The National Building Regulations and Building Standards Act regulates the approval of building plans. Note that a brief article cannot do justice to the intricacy of this Act and the relevant case law.
It was common cause in Da Cruz that:
– The Municipality had approved the building plans for the apartments in the Four Seasons building, and the apartments had been built in accordance with such building plans, long before the Municipality approved the building plans for the re-building of the Oracle building.
– The proposed re-building of the Oracle building would adversely affect owners of apartments in the Four Seasons building. For example, the upward extension of the Oracle building would be built right up against the balconies of apartments in Four Seasons, effectively turning them into something resembling court yards.
The Municipality’s defence was that that it may approve any building plans within the applicable land use development restrictions in terms of the zoning scheme (and other legislation), and that neighbours were obliged to tolerate this, irrespective of any adverse effects on their properties.

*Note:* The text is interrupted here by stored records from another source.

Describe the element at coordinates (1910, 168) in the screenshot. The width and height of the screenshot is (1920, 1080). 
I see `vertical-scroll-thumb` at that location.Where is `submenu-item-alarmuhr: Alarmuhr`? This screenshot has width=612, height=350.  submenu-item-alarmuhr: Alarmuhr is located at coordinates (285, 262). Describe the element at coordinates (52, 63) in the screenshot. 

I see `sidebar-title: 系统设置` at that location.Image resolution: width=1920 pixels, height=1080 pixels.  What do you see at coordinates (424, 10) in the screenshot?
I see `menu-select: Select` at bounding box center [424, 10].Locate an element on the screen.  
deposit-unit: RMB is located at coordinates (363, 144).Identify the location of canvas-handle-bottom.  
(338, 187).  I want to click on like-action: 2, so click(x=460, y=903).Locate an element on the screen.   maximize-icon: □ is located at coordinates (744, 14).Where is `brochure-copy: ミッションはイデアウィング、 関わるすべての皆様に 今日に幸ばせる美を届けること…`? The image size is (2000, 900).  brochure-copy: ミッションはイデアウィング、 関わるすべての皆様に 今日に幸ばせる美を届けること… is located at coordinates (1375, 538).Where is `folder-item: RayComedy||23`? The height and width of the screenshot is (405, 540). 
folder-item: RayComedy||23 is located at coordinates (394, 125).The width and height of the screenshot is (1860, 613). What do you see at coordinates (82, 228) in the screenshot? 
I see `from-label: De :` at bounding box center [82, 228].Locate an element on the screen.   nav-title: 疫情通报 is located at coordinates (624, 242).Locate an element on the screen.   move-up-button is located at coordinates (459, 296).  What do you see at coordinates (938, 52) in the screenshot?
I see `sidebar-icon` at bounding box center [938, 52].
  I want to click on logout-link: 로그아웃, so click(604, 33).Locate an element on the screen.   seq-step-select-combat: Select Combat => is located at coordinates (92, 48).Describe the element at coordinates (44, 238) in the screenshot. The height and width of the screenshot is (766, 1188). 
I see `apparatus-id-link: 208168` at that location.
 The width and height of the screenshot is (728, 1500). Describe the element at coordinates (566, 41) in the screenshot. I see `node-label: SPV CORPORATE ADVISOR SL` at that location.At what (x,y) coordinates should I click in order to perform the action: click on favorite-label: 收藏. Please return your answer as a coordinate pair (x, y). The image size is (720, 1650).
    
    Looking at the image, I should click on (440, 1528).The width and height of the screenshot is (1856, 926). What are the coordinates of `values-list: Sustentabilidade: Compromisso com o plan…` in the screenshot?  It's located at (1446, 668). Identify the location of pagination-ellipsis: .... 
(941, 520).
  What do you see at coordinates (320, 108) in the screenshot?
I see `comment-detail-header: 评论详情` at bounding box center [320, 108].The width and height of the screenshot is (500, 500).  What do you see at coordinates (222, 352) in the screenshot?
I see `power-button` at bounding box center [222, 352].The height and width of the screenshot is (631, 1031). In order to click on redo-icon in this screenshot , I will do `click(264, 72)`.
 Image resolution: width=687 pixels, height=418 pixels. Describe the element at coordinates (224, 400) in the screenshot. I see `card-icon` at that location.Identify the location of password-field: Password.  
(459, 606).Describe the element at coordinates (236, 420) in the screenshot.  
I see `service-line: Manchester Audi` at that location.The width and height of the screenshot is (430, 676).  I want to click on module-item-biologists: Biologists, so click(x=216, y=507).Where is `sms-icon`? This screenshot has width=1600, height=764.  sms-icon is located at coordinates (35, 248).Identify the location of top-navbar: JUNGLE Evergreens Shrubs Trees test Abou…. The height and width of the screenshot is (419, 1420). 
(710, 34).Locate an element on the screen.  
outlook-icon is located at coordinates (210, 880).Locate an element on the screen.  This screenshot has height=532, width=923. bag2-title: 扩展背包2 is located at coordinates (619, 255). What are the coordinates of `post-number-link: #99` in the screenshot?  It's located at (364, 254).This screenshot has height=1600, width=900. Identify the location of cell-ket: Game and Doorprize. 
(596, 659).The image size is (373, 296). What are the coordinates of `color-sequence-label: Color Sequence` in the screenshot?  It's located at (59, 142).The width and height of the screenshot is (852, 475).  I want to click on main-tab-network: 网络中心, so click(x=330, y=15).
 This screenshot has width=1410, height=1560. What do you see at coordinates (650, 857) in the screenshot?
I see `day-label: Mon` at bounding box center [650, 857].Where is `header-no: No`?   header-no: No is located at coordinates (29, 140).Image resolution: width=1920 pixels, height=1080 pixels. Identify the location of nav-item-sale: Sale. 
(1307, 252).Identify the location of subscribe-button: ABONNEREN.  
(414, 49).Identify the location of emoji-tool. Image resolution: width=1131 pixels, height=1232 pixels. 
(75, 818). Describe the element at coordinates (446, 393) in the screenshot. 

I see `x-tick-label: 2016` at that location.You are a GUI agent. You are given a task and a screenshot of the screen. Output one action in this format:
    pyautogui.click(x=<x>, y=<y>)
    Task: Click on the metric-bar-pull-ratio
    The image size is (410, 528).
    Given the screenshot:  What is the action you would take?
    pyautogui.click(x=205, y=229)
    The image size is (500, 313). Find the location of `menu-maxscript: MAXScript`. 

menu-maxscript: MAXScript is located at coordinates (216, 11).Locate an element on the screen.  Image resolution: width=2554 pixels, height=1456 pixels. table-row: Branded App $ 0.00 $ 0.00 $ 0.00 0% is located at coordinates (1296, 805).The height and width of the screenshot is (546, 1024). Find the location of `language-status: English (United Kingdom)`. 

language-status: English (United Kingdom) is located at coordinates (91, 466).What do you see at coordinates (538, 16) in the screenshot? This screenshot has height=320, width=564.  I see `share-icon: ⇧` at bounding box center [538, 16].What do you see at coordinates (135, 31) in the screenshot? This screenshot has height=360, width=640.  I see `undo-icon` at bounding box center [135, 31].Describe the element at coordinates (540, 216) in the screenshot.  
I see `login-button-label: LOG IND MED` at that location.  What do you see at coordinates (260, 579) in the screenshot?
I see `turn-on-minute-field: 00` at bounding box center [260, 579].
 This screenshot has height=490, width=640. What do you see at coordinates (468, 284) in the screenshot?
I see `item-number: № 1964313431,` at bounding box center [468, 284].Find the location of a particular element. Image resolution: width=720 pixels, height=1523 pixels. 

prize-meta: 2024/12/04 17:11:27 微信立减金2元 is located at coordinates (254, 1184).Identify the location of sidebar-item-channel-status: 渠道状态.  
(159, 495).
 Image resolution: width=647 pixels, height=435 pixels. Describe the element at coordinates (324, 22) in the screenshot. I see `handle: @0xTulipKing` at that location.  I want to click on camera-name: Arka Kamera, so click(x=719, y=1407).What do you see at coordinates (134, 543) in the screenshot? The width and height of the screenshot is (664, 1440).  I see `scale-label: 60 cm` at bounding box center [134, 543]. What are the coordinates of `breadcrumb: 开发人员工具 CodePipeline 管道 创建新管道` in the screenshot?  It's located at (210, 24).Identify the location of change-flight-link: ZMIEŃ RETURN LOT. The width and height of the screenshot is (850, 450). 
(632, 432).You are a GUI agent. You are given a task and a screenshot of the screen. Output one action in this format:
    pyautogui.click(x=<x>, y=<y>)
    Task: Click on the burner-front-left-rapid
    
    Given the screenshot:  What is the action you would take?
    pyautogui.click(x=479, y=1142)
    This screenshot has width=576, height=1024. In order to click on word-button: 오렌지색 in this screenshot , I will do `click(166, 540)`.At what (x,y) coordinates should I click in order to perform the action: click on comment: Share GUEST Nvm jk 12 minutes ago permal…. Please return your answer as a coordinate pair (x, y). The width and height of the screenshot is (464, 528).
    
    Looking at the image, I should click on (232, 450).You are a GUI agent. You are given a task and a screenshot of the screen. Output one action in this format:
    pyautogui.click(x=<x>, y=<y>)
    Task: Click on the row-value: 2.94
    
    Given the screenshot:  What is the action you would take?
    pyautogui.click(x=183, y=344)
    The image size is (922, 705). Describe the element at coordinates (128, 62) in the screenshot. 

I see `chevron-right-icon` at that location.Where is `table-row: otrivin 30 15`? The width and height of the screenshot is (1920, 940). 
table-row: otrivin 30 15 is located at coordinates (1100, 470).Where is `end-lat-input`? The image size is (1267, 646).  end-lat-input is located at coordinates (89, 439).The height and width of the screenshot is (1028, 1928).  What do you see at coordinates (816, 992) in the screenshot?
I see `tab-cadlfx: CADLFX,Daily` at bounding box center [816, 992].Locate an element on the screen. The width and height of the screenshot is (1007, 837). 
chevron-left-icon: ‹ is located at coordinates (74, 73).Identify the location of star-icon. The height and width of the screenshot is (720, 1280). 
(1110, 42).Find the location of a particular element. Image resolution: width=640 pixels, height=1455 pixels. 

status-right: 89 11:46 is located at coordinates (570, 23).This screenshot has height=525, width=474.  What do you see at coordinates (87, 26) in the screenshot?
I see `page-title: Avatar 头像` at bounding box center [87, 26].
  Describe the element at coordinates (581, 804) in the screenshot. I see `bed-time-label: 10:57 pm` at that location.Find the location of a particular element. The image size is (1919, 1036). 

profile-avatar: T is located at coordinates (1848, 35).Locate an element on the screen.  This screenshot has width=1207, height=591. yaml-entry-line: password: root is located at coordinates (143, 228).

The Court held that the Municipality was “fundamentally misguided” in its belief that it was entitled to adopt “an uncoordinated and potentially disharmonious approach … to the consideration of building plan applications.” And further: “The functionaries failed to consider and address the question whether a reasonable and informed purchaser of a unit on the eighth floor of the Four Seasons building would foresee that the [Municipality], having approved balconies along the common boundary would permit the development of the [the Oracle building] in such a manner as to effectively destroy the utility of the balconies as such, and with the degree of overbearing intrusiveness that allowing a three storey solid wall to be built up hard against them would unavoidably occasion.”
The Court set aside the approval of the building plans for the re-building of the Oracle building, and directed that, in respect of the reconsideration of such building plans, the Municipality must appoint a different building control officer and decision-maker.
It is questionable whether an appeal by the Municipality in this matter will be prudent spending of taxpayers’ money.